He Zhe, Ryan Patrick, Hoxha Julia, Wang Shuang, Carini Simona, Sim Ida, Weng Chunhua
Department of Biomedical Informatics, Columbia University, New York, NY 10032, USA.
Department of Biomedical Informatics, Columbia University, New York, NY 10032, USA; Janssen Research and Development, Titusville, NJ 08560, USA; Observational Health Data Sciences and Informatics, New York, NY 10032, USA.
J Biomed Inform. 2016 Apr;60:66-76. doi: 10.1016/j.jbi.2016.01.007. Epub 2016 Jan 25.
To develop a multivariate method for quantifying the population representativeness across related clinical studies and a computational method for identifying and characterizing underrepresented subgroups in clinical studies.

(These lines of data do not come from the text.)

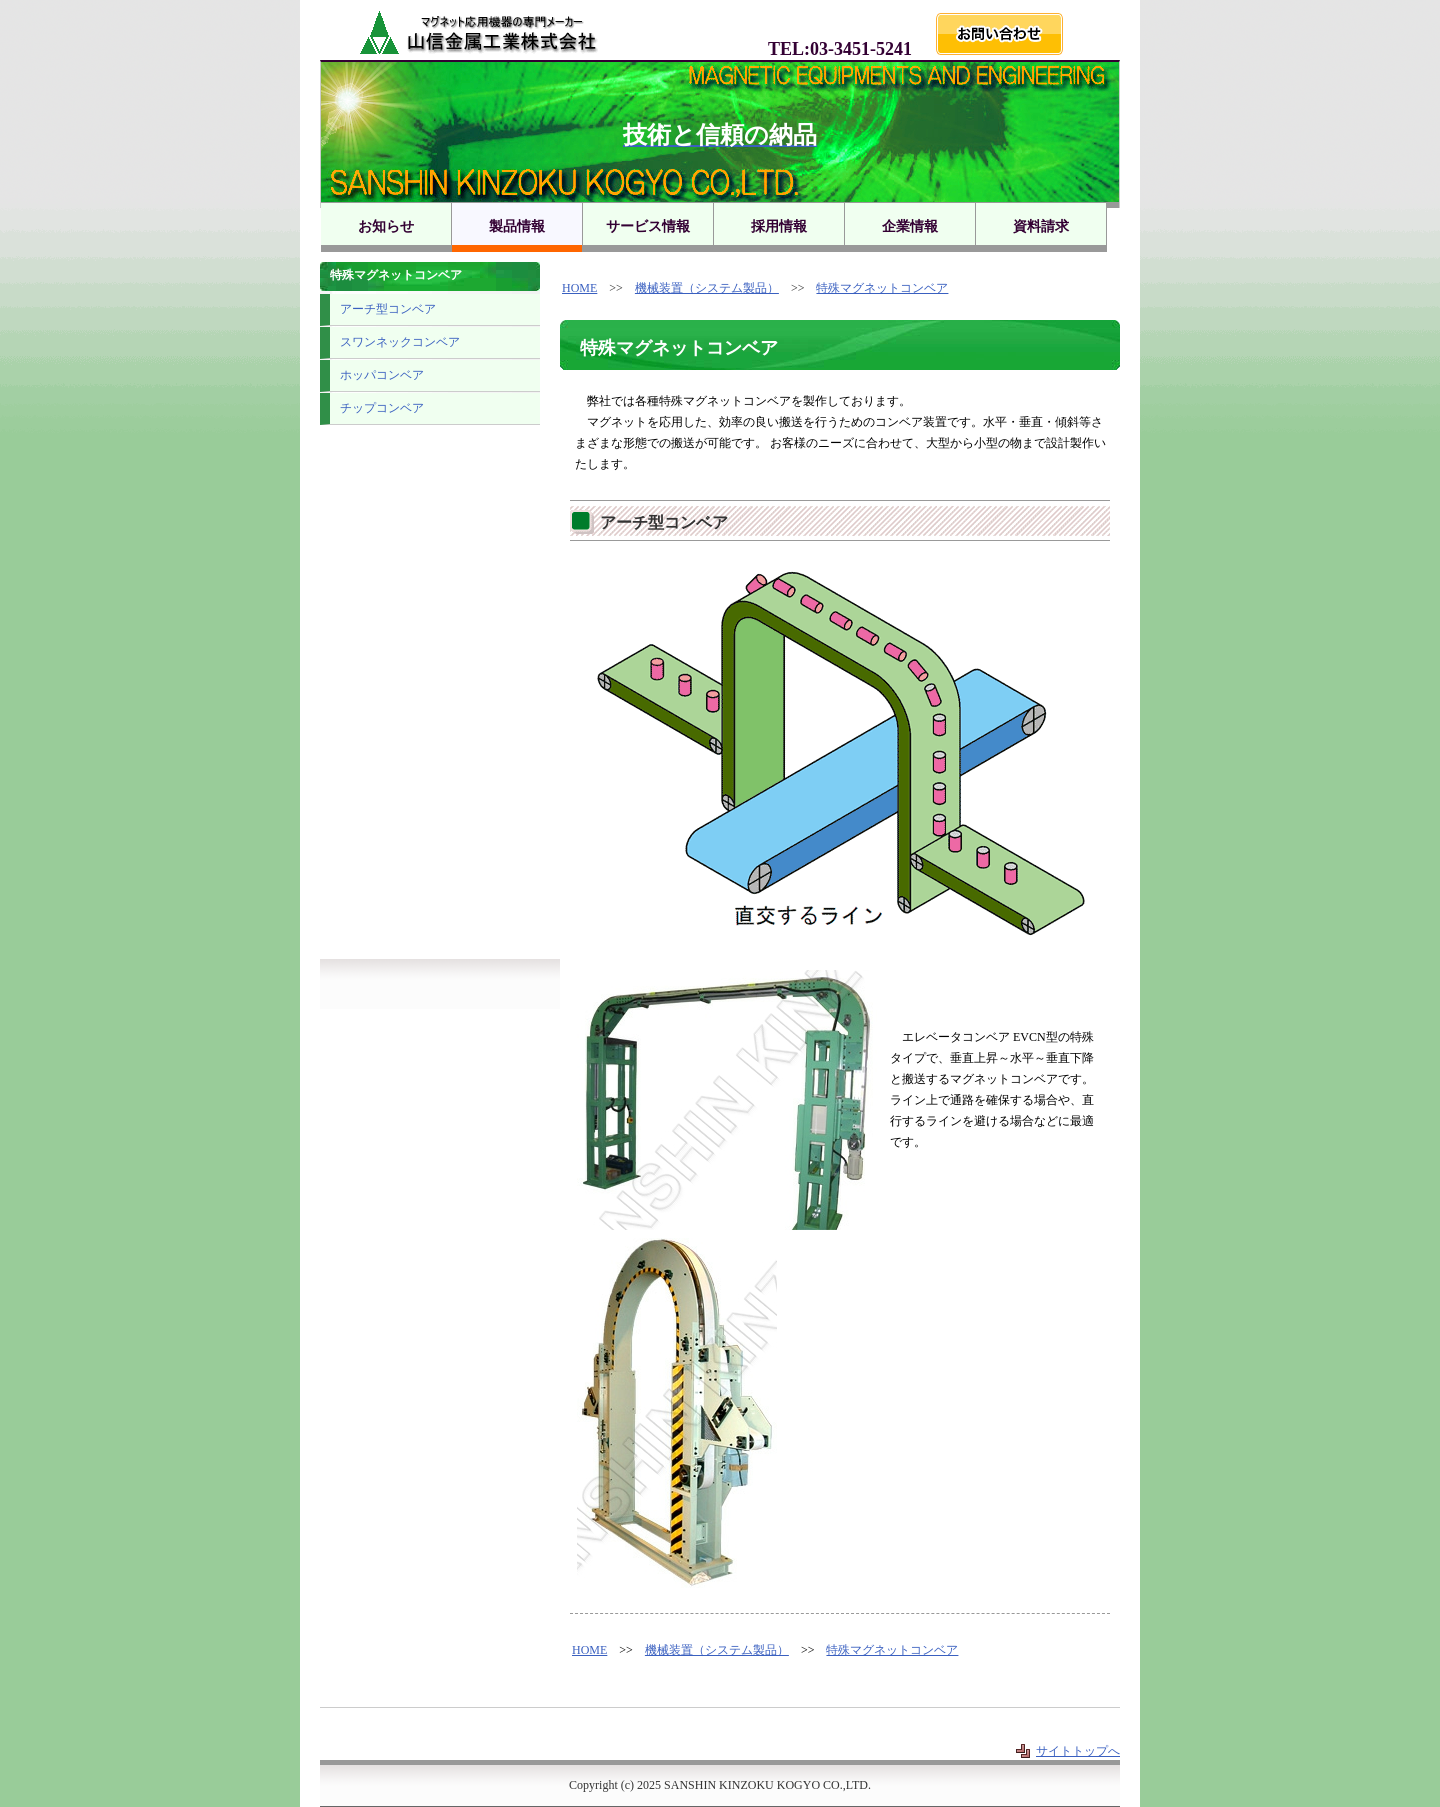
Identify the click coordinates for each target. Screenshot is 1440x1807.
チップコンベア (382, 408)
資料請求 (1041, 226)
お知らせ (386, 226)
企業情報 (910, 226)
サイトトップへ (1078, 1751)
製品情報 (517, 226)
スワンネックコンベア (400, 342)
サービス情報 (648, 226)
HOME (579, 288)
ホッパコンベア (382, 375)
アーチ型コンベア (388, 309)
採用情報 (779, 226)
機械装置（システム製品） (707, 288)
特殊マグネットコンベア (882, 288)
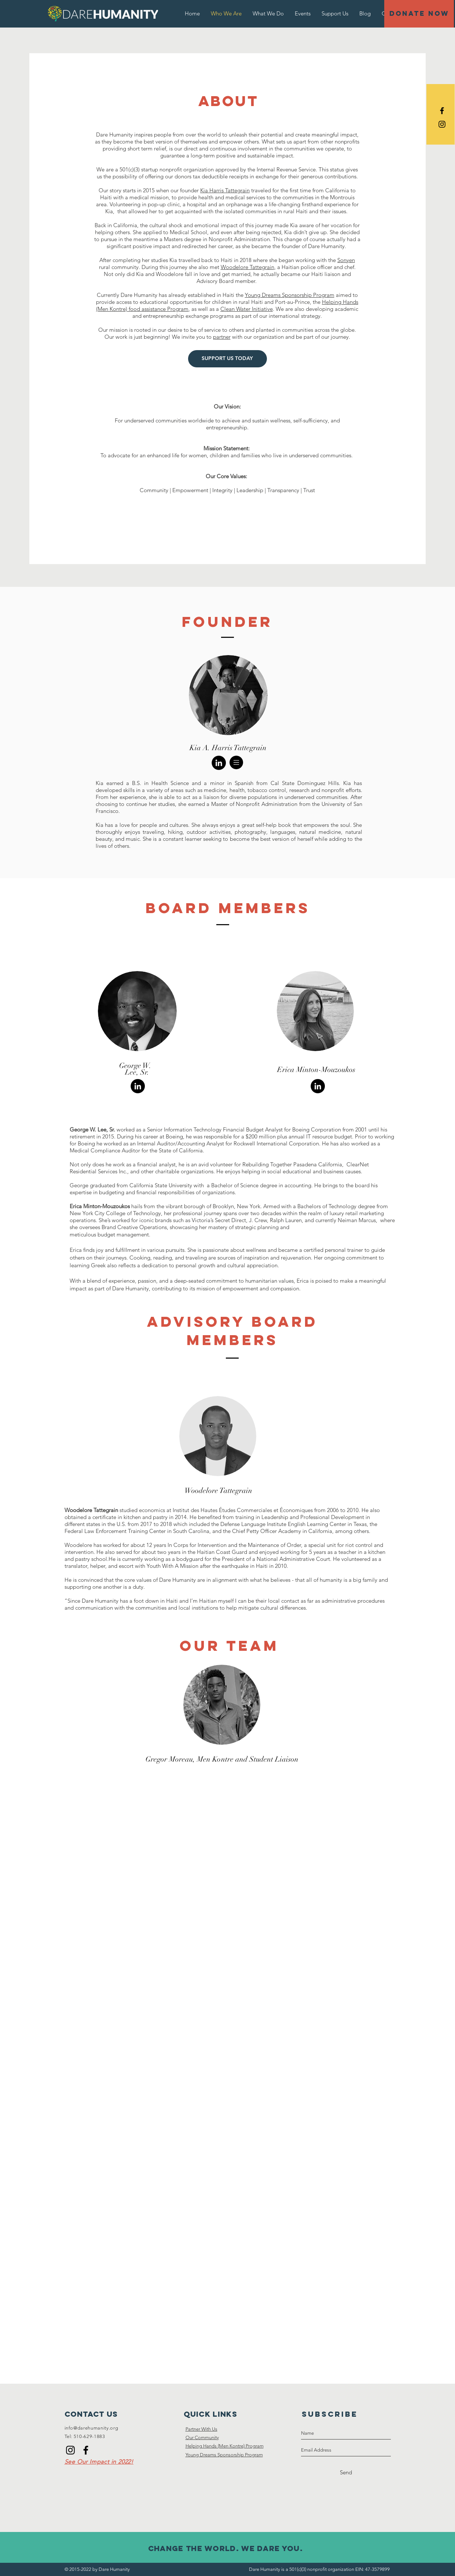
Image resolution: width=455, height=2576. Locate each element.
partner (222, 336)
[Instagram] (70, 2450)
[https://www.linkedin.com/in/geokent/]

We extended a published metric named Generalizability Index for Study Traits (GIST) to include multiple study traits for quantifying the population representativeness of a set of related studies by assuming the independence and equal importance among all study traits. On this basis, we compared the effectiveness of GIST and multivariate GIST (mGIST) qualitatively. We further developed an algorithm called "Multivariate Underrepresented Subgroup Identification" (MAGIC) for constructing optimal combinations of distinct value intervals of multiple traits to define underrepresented subgroups in a set of related studies. Using Type 2 diabetes mellitus (T2DM) as an example, we identified and extracted frequently used quantitative eligibility criteria variables in a set of clinical studies. We profiled the T2DM target population using the National Health and Nutrition Examination Survey (NHANES) data.

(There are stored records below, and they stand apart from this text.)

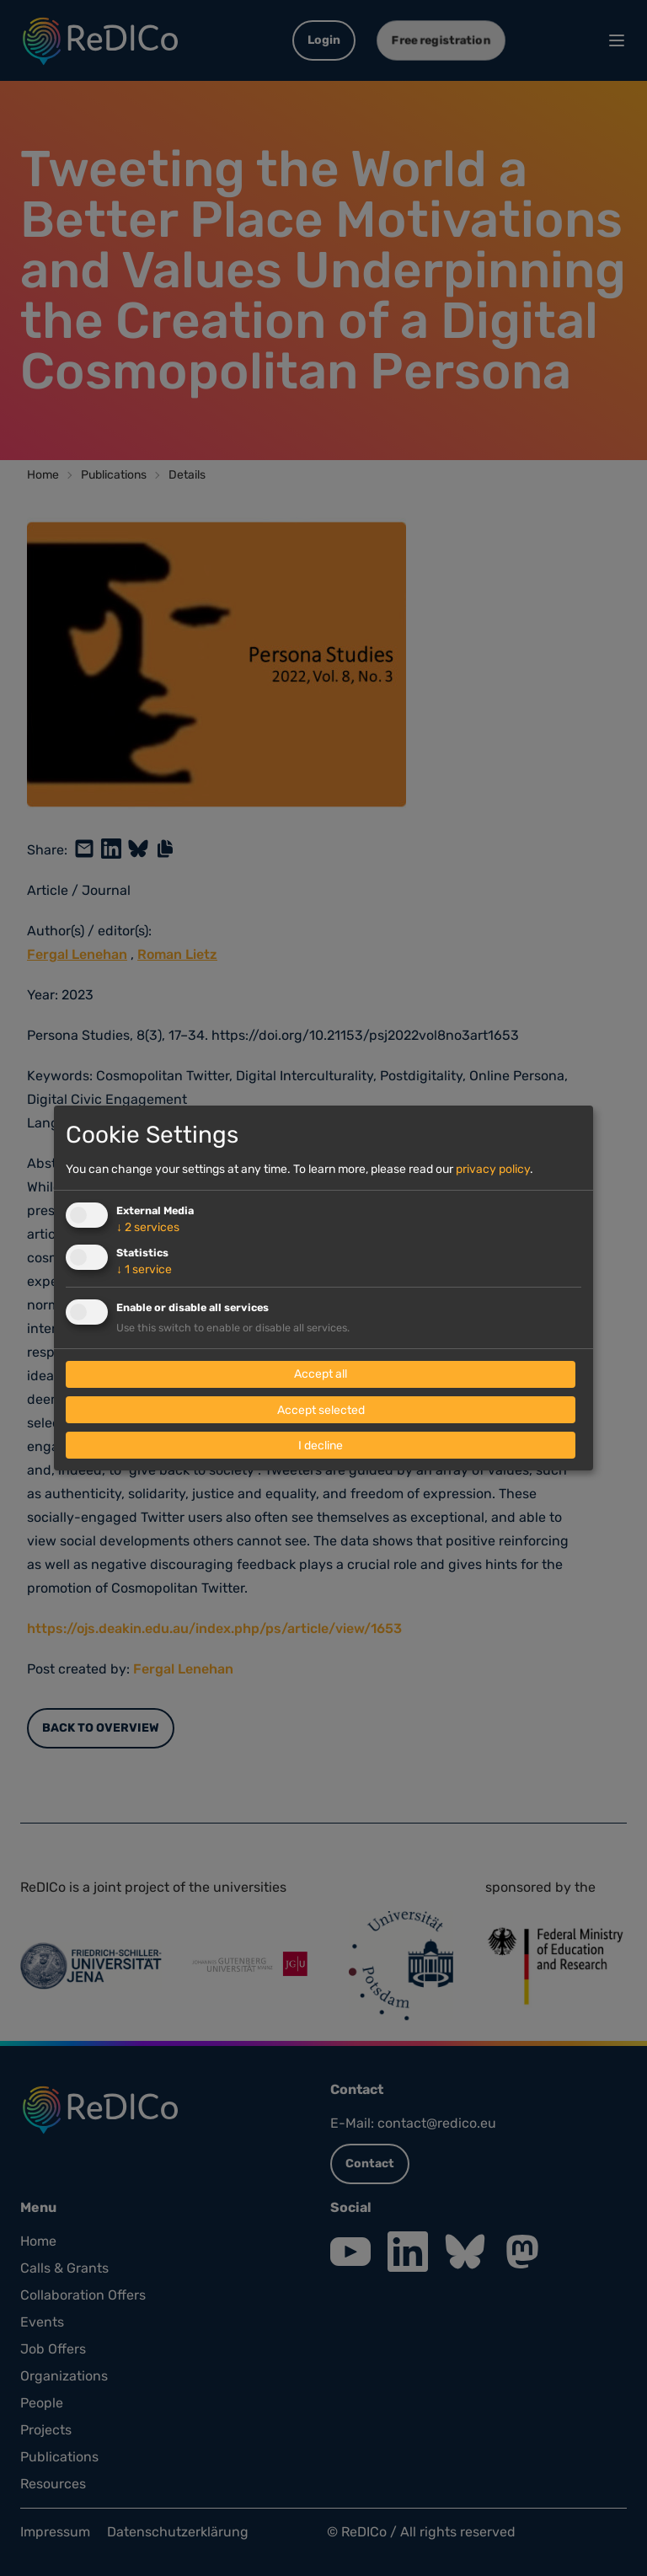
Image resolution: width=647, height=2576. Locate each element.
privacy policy (493, 1169)
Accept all (320, 1375)
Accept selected (321, 1410)
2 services (147, 1227)
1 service (144, 1269)
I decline (320, 1445)
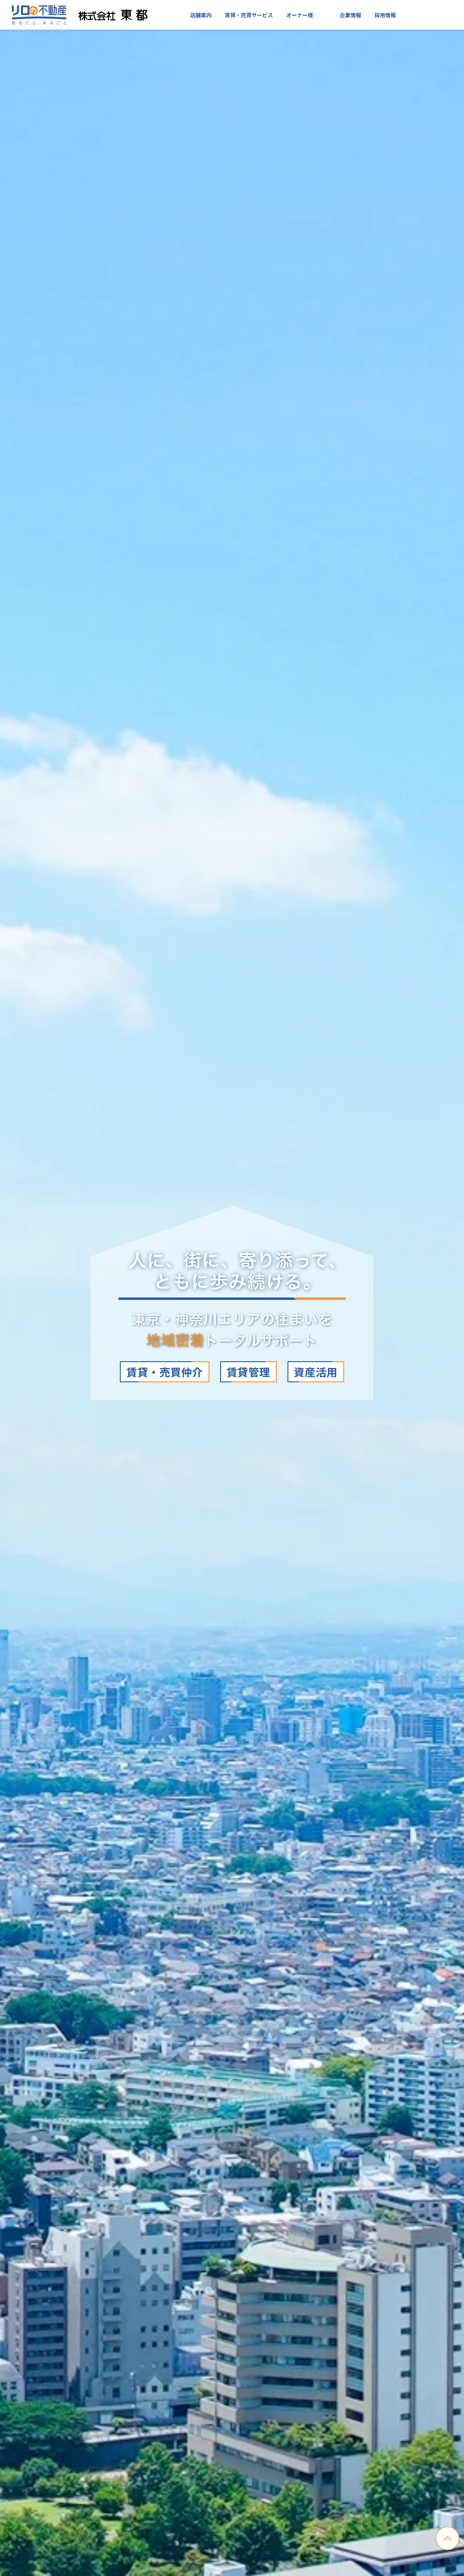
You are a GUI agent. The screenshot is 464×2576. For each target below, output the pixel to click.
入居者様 (315, 15)
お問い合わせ (430, 14)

According to the mGIST scores for four example variables, i.e., age, HbA1c, BMI, and gender, the included observational T2DM studies had superior population representativeness than the interventional T2DM studies. For the interventional T2DM studies, Phase I trials had better population representativeness than Phase III trials. People at least 65years old with HbA1c value between 5.7% and 7.2% were particularly underrepresented in the included T2DM trials. These results confirmed well-known knowledge and demonstrated the effectiveness of our methods in population representativeness assessment.
mGIST is effective at quantifying population representativeness of related clinical studies using multiple numeric study traits. MAGIC identifies underrepresented subgroups in clinical studies. Both data-driven methods can be used to improve the transparency of design bias in participation selection at the research community level.

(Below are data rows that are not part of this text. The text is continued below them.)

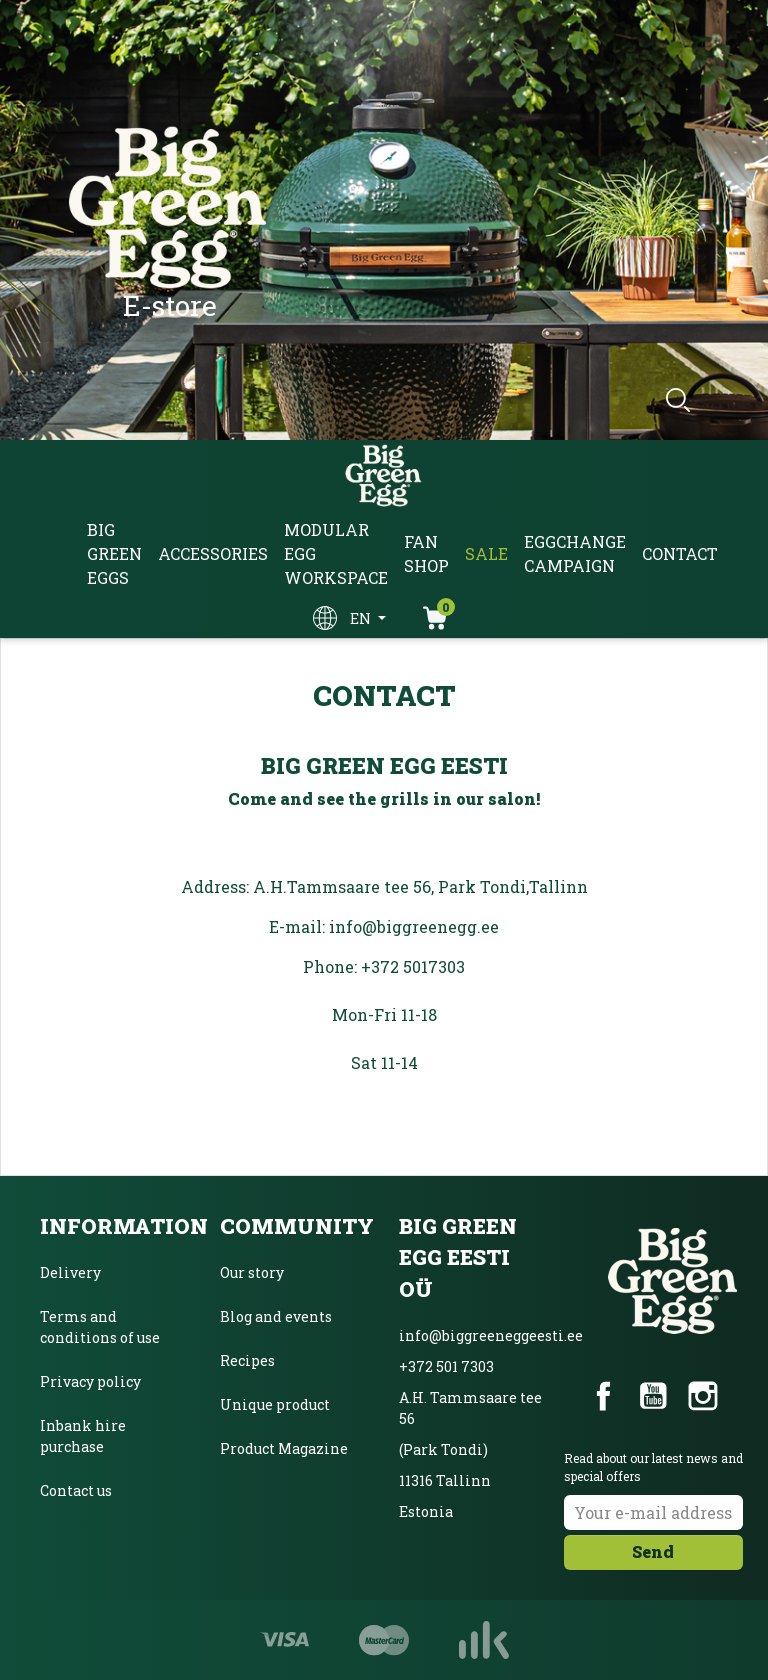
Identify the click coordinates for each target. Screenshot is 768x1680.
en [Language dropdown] (362, 618)
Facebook (604, 1396)
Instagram (703, 1396)
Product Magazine (284, 1448)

开发一种多变量方法以量化相关临床研究中的总体代表性,并开发一种计算方法以识别和描述临床研究中代表性不足的亚组。
我们扩展了一种已发表的名为“研究特征可推广性指数”(GIST)的指标,通过假设所有研究特征之间相互独立且重要性相等,纳入多个研究特征以量化一组相关研究的总体代表性。在此基础上,我们定性地比较了GIST和多变量GIST(mGIST)的有效性。我们进一步开发了一种名为“多变量代表性不足亚组识别”(MAGIC)的算法,用于构建多个特征不同值区间的最优组合,以定义一组相关研究中代表性不足的亚组。以2型糖尿病(T2DM)为例,我们在一组临床研究中识别并提取了常用的定量纳入标准变量。我们使用美国国家健康与营养检查调查(NHANES)数据对T2DM目标人群进行了描述。
根据年龄、糖化血红蛋白(HbA1c)、体重指数(BMI)和性别这四个示例变量的mGIST评分,纳入的观察性T2DM研究的总体代表性优于干预性T2DM研究。对于干预性T2DM研究,I期试验的总体代表性优于III期试验。在纳入的T2DM试验中,年龄至少65岁且HbA1c值在5.7%至7.2%之间的人群代表性尤其不足。这些结果证实了已知知识,并证明了我们的方法在总体代表性评估中的有效性。
mGIST能够有效地使用多个数值研究特征来量化相关临床研究的总体代表性。MAGIC可识别临床研究中代表性不足的亚组。这两种数据驱动的方法均可用于提高研究社区层面参与选择中设计偏倚的透明度。